IBM TechXchange Storage Scale (GPFS) Global User Group

 View Only
  • 1.  GPFS split-brain condition?

    Posted Fri December 27, 2019 08:48 AM
    Edited by Lou White Tue December 31, 2019 07:36 AM
    Posting this query here given the latest IBM Community Forum migration announcement

    I recently created a 7 node GPFS 5.0.4.0 cluster on zLinux for testing purposes with a single quorum node.  The cluster was working as expected until I decided to use 'mmchcluster --ccr-enable' to configure a cluster configuration repository.

    Upon running the 'mmchcluster --ccr-enable' command, I received several errors reflecting the inability to propogate the new cluster configuration to various nodes, though all nodes have the latest version of /var/mmfs/gen/mmfsdrms based on both time stamp and file size.

     

    The cluster is now in a state where the original node designated as the primary cluster configuration server will fail after issuing the 'mmstartup' command with:

    "get file failed: Not enough CCR quorum nodes available (err 809)

    gpfsClusterInit: Unexpected error from ccr fget mmsdrfs.  Return code: 158

    mmstartup: Command failed. Examine previous error messages to determine cause."

     

    Additionally, the node I ran the 'mmchcluster –ccr-enable' command from will start the gpfs daemon upon issuing 'mmstartup', but 'mmgetstate' returns a state of "arbitrating".

     

    In an attempt to recover a quorum, trying 'mmchnode –quorum -N <node_name>' on the single cluster node where the gpfs daemon is running in an arbitrating state returns:

    "mmchnode: Unable to obtain the GPFS configuration file lock. Retrying ...

    mmchnode: Unable to obtain the GPFS configuration file lock.

    mmchnode: GPFS was unable to obtain a lock from node

    mmchnode: Command failed. Examine previous error messages to determine cause.

     

    I was able to determine that the node holding the configuration file lock with 'mmcommon showLocks' to find that a mmSdrLock is active, but have been unable to free the lock with 'mmcommon freeLocks mmSdrLock', not surprisingly receiving the following error:

    "vput failed: Not enough CCR quorum nodes available (err 809)

    setRunningCommand: Unexpected error from ccr vput mmRunningCommand .  Return code: 158"

     

    Looking forward to any thoughts regarding recovery options.  Thank you!

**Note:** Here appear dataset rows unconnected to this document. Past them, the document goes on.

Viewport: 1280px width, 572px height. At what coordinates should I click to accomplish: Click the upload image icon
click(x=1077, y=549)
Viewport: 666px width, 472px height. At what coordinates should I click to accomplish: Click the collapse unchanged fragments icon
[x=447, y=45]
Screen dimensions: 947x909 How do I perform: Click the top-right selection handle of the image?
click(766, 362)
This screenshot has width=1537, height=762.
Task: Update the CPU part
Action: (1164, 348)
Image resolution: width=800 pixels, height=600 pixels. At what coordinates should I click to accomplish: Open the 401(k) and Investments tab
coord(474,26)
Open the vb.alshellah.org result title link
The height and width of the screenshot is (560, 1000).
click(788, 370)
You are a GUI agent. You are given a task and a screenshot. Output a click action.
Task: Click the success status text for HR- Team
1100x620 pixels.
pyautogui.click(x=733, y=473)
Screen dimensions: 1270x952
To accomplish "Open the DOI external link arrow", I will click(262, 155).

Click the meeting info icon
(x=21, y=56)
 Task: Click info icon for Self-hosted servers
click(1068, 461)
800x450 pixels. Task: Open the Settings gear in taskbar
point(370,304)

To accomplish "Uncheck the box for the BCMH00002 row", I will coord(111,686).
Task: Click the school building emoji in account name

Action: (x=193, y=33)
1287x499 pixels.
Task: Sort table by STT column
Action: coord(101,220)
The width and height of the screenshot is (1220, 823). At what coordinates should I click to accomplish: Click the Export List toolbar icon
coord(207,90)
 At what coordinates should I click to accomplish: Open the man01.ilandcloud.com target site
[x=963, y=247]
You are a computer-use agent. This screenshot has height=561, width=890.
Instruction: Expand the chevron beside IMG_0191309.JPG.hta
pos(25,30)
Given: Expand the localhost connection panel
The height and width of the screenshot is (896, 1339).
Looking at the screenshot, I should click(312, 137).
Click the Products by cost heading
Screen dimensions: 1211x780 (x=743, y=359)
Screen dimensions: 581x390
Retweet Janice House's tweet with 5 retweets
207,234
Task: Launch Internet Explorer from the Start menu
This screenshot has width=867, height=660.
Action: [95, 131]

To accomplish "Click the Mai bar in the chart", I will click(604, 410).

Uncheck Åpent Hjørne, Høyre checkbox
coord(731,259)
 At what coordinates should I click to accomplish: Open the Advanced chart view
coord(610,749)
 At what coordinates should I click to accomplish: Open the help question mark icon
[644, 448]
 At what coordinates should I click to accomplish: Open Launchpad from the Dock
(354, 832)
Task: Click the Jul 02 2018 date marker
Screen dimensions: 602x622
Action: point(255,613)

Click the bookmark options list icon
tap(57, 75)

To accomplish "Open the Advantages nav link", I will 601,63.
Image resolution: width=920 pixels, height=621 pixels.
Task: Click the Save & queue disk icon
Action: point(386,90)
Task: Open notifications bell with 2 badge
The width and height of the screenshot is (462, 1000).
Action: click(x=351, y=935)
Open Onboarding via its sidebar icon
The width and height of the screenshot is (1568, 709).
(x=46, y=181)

    ------------------------------
    Lou White
    ------------------------------


  • 2.  RE: GPFS split-brain condition?

    Posted Tue December 31, 2019 02:08 PM
    Edited by Lou White Fri January 03, 2020 02:38 PM
    Issue resolved after reviewing this useful post:  

    https://www.ibm.com/developerworks/community/forums/html/topic?id=7ca10918-7bdd-4327-956e-d392dc651ae0 and finding that the linux firewalld service wasn't properly configured given prescriptive guidance in the Spectrum Scale Administrator guide.



    ------------------------------
    Lou White
    ------------------------------